* [Work to complete]: Your answer is to be the count alone: the number of lines in the data below where "computer" appears.

* [Source material]:

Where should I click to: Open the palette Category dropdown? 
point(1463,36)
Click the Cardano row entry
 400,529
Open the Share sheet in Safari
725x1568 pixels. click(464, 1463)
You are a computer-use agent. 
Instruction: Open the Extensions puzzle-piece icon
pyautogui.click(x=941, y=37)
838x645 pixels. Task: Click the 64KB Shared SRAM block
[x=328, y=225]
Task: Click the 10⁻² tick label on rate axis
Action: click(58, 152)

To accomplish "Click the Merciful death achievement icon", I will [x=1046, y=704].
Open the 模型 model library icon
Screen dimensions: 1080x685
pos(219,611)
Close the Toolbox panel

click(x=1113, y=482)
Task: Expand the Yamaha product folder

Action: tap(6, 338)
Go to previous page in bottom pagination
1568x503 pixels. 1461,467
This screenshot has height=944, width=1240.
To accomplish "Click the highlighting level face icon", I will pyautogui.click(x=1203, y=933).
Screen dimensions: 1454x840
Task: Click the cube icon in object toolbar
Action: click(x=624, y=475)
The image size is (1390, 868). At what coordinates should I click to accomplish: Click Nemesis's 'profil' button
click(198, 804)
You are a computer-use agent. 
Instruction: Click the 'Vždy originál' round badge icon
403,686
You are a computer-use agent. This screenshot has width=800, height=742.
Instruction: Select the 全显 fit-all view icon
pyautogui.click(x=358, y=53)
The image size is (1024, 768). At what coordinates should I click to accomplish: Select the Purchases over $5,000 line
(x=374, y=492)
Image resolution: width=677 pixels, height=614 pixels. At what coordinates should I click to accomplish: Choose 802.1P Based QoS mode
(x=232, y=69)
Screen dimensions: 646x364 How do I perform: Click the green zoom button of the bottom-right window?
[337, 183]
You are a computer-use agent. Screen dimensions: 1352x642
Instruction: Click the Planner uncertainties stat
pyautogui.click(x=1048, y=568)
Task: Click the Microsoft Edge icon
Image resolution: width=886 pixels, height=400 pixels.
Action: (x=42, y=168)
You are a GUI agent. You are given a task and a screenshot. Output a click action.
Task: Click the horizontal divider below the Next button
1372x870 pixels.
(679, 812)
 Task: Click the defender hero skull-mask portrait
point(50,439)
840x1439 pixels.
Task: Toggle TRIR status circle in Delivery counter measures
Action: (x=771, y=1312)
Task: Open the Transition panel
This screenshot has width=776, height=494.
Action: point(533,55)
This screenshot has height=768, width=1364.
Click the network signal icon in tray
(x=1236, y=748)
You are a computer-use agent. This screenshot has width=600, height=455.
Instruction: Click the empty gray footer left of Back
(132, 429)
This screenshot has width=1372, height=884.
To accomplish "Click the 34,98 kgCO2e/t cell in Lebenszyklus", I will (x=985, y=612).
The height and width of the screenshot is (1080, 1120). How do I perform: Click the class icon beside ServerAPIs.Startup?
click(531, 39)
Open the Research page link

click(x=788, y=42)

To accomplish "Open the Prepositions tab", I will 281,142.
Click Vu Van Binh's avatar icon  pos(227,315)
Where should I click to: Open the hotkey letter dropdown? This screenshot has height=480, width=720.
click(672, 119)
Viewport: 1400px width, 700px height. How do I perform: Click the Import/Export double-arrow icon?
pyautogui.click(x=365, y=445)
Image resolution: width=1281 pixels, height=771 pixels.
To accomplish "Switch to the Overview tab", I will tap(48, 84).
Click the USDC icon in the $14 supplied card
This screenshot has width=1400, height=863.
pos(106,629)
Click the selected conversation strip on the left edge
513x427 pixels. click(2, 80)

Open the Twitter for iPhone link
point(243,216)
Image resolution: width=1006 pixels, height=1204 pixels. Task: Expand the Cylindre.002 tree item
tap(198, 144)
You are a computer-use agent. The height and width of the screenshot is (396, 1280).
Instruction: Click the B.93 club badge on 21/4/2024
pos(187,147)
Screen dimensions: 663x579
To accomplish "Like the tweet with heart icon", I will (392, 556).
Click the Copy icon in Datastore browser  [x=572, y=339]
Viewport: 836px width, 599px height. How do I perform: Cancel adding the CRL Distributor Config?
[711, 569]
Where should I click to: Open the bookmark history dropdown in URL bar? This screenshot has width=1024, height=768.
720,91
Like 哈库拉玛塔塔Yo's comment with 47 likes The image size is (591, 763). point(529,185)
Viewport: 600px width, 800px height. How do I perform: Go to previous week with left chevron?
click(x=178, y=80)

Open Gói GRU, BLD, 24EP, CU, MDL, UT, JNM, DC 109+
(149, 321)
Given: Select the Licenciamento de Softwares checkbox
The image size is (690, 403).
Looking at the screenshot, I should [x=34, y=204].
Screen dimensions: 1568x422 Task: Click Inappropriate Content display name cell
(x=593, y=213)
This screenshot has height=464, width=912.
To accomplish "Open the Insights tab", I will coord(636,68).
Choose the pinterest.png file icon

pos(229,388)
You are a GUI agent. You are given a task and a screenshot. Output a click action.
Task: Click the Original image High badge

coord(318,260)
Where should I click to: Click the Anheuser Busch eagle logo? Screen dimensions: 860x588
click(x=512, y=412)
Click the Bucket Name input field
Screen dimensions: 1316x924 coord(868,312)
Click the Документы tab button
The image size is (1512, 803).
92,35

* [Final answer]: 6